Le Roi et la Reine s’entendent alors plutôt bien. Cependant, leur amour commun pour les arts, l’architecture et la chasse au faucon ne suffit pas à apaiser les tensions.
Un époux honni par l’Angleterre
Les combats sont rudes : Jean lutte avec le pape, qui frappe le royaume d’interdit, les insurrections galloises et irlandaises n’en finissent pas, et l’incapacité du Roi à décider d’actions concrètes et coordonnées pour reconquérir ses fiefs sur le continent exaspèrent l’Angleterre…
En 1211, Jean se comporte, pour la première et unique fois de son règne, en monarque. Pour calmer les barons qui commencent à se rebeller contre son autorité, il parvient à un accord avec le pape, écrase les insurrections et prépare un plan d’attaque sur le continent. Les années 1212 et 1213 se passent en préparatifs.
En 1214, Isabelle prend la mer avec son mari. En tant que comtesse d’Angoulême admirée par ses peuples, il ne peut être que bénéfique pour le Roi de l’avoir auprès de lui.
Mais l’incapacité de Jean reprend vite le dessus.
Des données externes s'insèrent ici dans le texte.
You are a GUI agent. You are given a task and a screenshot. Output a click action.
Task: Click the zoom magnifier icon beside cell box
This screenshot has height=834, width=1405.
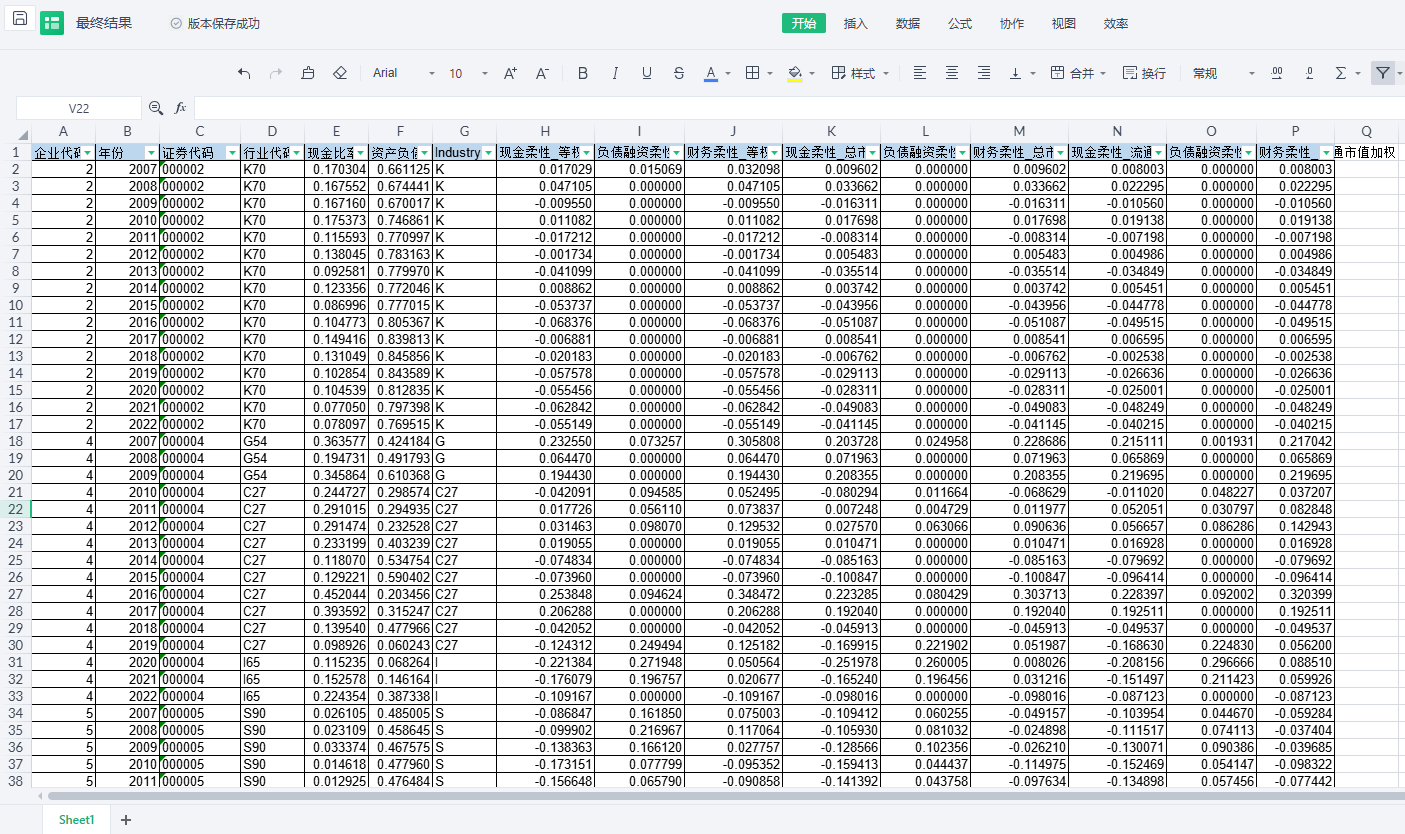coord(156,107)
Isabelle est ulcérée par le manque de volonté et la lâcheté de son époux, qui préfère payer un tribut de guerre à Philippe-Auguste et se retirer en Angleterre à la mi-octobre.
Elle doit d’ailleurs le lui faire savoir sans complaisance puisque Jean se sent insulté et donne l’ordre, en décembre 1214, de la faire enfermer dans l’abbaye de Gloucester !
Il ne tarde pas à l’en faire sortir. Jean, honni par les barons anglais, a besoin des alliés que sa femme peut lui fournir !
Huile sur toile de Jean sans Terre peinte entre 1590 et 1610 (National Portrait Gallery)
Mais l’échec humiliant de l’expédition en France, combiné au comportement de Jean, qui ne sait plus régner que par la terreur, mène les barons à la révolte ouverte. Le 12 juin 1215, avec une audace qui stupéfie les Cours d’Europe, ils contraignent le Roi à signer la Grande Charte, dans laquelle ils énoncent les libertés dont ils entendent désormais jouir.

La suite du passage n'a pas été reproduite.